:: PASAJE SELECCIONADO ::

La importancia del sonido en una película de Bresson es indiscutible, no tanto por los diálogos sino por la capacidad que le concede para construir el universo de la película. Michel y el resto de personajes son de pocas palabras, pero no son necesarias en el lenguaje de imágenes más propio del cine que buscaba Bresson: los gestos, las miradas y las acciones ya son auto explicativas por sí mismas y mantienen la película en movimiento. Si ya mencionábamos antes la importancia que el director francés otorga a los detalles, este hecho resulta aún más evidente al prestar atención al trabajo sonoro con el que, en lugar de tratar de darle un significado a la imagen, más bien busca dotar cada escena de realidad y enfatizar lo cotidiano. Además, en una entrevista el propio Bresson explicó que el sonido “…te ayuda a sugerir cosas en lugar de tener que mostrarlas”. El inicio de Pickpocket en el hipódromo es un buen ejemplo de esto. En el momento de más tensión, con la mano de Michel dispuesta a introducirse en el bolso de la mujer que tiene delante, el galope de los caballos se eleva hasta convertirse en prácticamente lo único que se oye para desvanecerse de nuevo a continuación, dando a entender la carrera que está teniendo lugar y que jamás se muestra en pantalla. No se muestra porque no es lo importante de la escena, la mirada del espectador no debe dirigirse a los caballos sino al crimen que el protagonista está cometiendo. Por lo tanto, Bresson pone la cámara en los lugares necesarios para lo que quiere contar y permite que el sonido se ocupe del resto.
Pickpocket es, en su conjunto, un ejercicio formal impecable para crear un entorno hostil que no muestra piedad para el carterista Michel. Su inquebrantable voluntad para robar casi parece venir de una pasión que va más allá de una ambición económica, aislándose él mismo en su piso cuya puerta ni siquiera se puede cerrar adecuadamente. Su final, homenajeado por el mencionado Schrader en su American Gigolo (Paul Schrader, 1980), resulta tan irónico como conmovedor, contrastando con el resto del filme: cuando Michel se encuentra arrestado, al otro lado de las rejas de una prisión besando a Jeanne (Marika Green), es por fin libre de su particular pasión por el hurto.

:::

§ **QUÉ SE PIDE**
Copia del pasaje sobre Pickpocket el fragmento que empieza por "Pickpocket es, en" y sigue hasta "por el hurto.", sin cambiar nada.

:: DATOS SIN PROCESAR ::

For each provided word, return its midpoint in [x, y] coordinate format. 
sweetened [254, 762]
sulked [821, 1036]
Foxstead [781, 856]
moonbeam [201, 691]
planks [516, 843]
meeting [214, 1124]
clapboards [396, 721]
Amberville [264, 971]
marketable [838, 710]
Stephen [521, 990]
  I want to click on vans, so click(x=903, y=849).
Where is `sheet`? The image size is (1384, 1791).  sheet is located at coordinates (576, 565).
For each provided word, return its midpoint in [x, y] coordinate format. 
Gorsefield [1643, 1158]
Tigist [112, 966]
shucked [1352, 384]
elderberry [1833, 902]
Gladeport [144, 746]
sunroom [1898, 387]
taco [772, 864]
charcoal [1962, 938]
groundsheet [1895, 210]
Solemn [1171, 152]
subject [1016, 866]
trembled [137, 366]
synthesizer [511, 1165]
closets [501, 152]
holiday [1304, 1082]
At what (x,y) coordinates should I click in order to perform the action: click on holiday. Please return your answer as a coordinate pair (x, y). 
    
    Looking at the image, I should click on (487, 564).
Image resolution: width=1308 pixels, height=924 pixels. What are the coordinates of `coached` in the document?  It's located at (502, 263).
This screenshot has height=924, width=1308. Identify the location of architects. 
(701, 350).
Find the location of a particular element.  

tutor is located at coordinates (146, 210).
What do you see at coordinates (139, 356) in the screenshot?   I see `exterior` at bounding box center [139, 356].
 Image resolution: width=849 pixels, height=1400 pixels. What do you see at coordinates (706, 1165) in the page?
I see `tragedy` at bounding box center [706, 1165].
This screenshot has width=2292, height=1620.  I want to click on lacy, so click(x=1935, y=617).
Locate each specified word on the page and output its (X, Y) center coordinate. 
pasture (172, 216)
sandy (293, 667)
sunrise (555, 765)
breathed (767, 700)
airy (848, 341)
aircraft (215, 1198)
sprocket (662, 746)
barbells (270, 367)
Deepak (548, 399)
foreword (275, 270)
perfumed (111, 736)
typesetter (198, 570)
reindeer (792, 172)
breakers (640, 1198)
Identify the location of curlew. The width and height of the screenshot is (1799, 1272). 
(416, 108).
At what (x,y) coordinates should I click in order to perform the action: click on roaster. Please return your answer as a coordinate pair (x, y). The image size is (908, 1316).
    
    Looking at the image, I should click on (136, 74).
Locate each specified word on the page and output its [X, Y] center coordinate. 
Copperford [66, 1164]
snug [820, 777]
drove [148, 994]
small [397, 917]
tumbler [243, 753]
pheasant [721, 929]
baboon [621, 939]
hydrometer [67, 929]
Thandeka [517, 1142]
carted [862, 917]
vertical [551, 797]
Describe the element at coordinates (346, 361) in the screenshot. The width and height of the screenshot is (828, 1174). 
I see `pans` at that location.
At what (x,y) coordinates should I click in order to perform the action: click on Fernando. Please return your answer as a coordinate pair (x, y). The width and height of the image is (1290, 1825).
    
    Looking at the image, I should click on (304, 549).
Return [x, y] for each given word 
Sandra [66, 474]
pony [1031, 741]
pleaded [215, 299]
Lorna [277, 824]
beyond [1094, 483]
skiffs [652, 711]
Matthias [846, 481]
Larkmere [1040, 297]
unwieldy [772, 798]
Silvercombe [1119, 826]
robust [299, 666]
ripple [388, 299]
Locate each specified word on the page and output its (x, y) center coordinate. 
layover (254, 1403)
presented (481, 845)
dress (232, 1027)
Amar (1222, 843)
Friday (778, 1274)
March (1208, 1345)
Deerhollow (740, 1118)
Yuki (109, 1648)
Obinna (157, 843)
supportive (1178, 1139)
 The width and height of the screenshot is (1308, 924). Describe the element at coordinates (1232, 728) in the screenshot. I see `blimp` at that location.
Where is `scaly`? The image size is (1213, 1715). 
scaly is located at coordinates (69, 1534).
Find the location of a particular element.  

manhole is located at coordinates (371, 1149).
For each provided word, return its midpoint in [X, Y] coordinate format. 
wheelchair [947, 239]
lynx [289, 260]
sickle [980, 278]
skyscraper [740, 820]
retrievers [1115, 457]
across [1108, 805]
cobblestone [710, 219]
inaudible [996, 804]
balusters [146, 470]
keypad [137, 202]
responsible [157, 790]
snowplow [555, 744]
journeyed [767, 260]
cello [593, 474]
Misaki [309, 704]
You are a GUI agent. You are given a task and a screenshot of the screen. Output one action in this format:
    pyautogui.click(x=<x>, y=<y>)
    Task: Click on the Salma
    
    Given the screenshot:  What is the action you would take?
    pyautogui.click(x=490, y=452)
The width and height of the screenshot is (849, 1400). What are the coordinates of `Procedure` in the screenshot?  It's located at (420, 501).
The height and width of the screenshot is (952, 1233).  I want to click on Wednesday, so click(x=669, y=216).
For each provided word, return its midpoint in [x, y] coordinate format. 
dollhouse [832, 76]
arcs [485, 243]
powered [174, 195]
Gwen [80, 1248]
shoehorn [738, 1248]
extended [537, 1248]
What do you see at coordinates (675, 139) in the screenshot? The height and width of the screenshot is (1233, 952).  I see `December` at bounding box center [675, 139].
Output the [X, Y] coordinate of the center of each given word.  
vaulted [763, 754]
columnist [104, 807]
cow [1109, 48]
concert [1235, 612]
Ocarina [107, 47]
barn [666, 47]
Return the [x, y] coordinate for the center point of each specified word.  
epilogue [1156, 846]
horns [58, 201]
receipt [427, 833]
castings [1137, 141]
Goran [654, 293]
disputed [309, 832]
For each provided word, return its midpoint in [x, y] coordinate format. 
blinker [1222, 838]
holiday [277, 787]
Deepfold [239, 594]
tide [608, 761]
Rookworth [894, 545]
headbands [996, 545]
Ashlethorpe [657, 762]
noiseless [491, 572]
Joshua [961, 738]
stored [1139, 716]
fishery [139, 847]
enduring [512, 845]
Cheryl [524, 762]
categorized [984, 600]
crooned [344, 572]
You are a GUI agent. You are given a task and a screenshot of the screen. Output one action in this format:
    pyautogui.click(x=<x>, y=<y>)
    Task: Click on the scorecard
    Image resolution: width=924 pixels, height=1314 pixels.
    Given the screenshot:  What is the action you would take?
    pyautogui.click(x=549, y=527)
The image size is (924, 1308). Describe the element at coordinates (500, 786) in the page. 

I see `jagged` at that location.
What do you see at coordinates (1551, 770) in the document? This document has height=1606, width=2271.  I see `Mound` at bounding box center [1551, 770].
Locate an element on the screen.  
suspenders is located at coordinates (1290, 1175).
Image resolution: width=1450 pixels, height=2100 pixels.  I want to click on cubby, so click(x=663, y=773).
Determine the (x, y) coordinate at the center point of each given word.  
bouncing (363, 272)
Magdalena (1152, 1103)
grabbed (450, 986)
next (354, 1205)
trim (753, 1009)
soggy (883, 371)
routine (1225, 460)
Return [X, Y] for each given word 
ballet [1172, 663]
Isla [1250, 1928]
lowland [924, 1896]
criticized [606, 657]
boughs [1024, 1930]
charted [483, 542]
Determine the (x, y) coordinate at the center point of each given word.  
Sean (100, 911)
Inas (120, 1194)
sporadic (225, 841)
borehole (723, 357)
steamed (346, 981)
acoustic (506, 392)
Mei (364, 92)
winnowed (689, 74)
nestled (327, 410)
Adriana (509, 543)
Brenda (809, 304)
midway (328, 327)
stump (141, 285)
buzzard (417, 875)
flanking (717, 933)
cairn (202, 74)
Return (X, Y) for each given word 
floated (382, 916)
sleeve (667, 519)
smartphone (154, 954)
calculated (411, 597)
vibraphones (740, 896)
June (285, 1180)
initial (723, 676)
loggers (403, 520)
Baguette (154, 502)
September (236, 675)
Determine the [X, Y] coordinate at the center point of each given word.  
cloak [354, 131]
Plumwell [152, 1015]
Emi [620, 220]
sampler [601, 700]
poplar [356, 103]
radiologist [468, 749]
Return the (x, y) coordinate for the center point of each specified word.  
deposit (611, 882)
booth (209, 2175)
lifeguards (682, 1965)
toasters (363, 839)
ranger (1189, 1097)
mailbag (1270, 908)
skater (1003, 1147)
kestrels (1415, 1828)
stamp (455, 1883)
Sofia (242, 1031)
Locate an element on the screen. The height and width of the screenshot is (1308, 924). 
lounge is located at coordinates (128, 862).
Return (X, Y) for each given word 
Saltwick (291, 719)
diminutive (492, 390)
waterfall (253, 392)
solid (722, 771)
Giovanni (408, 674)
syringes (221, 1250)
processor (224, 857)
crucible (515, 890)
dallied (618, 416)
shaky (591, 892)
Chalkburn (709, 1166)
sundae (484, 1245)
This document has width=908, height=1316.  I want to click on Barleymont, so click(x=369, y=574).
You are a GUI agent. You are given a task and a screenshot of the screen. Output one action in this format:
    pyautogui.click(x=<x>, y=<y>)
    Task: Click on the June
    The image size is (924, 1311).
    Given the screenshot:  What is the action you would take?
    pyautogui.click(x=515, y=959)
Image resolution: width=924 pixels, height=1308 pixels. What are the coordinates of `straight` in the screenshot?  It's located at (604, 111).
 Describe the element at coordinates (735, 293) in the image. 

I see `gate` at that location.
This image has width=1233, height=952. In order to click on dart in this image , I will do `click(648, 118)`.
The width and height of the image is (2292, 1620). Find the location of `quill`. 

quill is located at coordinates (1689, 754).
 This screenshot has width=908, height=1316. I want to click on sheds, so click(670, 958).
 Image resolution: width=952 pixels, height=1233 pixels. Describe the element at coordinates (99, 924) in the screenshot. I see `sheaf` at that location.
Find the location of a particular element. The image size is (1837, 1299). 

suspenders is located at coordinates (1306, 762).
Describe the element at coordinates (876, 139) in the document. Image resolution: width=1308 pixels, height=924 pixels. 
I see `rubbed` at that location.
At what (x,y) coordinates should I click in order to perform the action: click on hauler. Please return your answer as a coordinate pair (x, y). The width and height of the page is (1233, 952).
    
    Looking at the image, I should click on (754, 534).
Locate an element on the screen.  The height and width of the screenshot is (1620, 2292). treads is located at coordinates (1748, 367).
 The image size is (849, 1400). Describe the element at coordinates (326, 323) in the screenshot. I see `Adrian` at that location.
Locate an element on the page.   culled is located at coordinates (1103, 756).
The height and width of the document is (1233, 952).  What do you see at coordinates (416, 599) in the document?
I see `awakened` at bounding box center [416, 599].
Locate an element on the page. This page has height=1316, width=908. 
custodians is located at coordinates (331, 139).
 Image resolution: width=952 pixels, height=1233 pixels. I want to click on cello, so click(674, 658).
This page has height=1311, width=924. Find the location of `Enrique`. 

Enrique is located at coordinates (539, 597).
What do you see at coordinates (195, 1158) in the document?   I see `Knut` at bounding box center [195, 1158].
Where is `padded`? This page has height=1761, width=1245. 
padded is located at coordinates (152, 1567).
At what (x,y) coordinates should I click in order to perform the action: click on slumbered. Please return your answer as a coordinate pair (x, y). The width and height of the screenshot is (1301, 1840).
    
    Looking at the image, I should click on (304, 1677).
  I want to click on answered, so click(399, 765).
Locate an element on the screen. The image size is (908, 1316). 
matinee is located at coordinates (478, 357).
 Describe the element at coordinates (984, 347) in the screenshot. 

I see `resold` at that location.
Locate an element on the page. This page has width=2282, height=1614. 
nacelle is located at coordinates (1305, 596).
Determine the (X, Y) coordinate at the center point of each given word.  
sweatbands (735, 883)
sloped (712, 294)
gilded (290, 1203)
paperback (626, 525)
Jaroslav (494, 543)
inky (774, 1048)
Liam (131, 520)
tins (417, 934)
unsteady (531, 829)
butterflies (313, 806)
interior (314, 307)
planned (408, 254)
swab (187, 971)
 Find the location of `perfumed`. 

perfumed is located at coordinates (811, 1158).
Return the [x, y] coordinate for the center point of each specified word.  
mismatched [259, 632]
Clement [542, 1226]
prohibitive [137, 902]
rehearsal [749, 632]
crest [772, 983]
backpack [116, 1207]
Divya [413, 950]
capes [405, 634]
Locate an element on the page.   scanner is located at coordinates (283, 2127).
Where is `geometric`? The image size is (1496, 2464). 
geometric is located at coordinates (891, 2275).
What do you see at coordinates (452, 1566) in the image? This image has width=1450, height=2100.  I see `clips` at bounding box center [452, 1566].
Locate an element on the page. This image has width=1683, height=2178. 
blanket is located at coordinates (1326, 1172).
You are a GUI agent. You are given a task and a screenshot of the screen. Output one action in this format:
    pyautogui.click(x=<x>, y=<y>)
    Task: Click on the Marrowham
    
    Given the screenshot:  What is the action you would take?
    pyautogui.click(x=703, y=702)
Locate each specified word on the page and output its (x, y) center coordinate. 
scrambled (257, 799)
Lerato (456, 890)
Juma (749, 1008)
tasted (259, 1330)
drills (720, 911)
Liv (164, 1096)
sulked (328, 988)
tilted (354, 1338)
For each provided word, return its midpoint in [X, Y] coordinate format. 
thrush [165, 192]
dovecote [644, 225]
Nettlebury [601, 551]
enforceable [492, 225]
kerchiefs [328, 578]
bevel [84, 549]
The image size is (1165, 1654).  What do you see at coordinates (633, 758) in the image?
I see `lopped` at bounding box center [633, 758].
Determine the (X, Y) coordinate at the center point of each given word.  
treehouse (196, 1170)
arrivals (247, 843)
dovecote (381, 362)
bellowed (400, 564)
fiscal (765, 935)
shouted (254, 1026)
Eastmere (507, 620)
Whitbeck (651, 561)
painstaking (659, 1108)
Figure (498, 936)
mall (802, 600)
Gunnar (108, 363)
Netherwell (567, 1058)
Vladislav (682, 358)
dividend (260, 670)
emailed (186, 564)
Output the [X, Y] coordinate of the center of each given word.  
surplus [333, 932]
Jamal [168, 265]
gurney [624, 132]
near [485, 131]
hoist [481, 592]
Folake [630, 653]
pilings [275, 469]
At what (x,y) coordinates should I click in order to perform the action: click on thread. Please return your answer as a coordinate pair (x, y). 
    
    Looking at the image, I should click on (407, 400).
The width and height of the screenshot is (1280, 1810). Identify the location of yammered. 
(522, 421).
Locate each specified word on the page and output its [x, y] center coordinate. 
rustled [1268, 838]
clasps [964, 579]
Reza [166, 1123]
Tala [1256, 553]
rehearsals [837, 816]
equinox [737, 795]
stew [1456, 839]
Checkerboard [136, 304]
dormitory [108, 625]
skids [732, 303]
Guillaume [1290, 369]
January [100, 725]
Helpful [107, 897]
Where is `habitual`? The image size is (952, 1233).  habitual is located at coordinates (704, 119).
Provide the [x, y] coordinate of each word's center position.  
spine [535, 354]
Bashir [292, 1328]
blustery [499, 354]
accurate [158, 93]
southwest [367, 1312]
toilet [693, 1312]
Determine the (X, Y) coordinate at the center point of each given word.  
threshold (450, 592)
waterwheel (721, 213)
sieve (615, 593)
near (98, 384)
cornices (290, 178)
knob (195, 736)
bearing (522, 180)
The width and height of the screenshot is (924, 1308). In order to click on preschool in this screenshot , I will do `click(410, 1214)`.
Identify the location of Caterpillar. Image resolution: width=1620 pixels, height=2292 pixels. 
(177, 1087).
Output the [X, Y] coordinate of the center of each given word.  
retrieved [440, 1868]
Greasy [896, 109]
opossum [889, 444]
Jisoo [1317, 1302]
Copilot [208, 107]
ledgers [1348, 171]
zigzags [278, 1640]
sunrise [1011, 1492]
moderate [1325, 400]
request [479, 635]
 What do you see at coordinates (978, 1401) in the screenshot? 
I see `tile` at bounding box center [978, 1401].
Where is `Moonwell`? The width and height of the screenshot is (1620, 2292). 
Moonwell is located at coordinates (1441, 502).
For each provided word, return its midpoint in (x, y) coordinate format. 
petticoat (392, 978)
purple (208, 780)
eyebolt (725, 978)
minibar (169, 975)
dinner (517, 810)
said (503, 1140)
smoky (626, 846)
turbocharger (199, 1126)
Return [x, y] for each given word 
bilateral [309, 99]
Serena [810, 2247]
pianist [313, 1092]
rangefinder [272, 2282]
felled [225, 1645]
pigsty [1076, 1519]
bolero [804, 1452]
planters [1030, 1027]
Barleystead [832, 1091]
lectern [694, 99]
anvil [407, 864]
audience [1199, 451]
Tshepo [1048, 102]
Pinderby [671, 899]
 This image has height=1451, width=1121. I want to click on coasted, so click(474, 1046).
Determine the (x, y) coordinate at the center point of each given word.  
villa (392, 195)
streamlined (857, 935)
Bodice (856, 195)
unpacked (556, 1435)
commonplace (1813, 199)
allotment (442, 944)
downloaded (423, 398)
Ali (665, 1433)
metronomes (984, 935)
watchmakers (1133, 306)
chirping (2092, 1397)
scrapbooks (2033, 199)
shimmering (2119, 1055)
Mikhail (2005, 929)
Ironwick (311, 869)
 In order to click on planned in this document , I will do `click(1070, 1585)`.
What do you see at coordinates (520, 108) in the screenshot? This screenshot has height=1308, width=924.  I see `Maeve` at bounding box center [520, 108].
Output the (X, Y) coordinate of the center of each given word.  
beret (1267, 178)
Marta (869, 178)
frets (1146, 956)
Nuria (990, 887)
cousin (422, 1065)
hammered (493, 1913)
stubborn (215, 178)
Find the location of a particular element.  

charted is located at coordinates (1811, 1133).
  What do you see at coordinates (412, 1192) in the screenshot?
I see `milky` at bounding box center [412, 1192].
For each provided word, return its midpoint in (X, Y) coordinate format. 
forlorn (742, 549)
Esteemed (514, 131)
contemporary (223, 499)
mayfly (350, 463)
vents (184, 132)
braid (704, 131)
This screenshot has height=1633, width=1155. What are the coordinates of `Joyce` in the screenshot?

:::

§ **SOLUCIÓN ESCRITA**
Pickpocket es, en su conjunto, un ejercicio formal impecable para crear un entorno hostil que no muestra piedad para el carterista Michel. Su inquebrantable voluntad para robar casi parece venir de una pasión que va más allá de una ambición económica, aislándose él mismo en su piso cuya puerta ni siquiera se puede cerrar adecuadamente. Su final, homenajeado por el mencionado Schrader en su American Gigolo (Paul Schrader, 1980), resulta tan irónico como conmovedor, contrastando con el resto del filme: cuando Michel se encuentra arrestado, al otro lado de las rejas de una prisión besando a Jeanne (Marika Green), es por fin libre de su particular pasión por el hurto.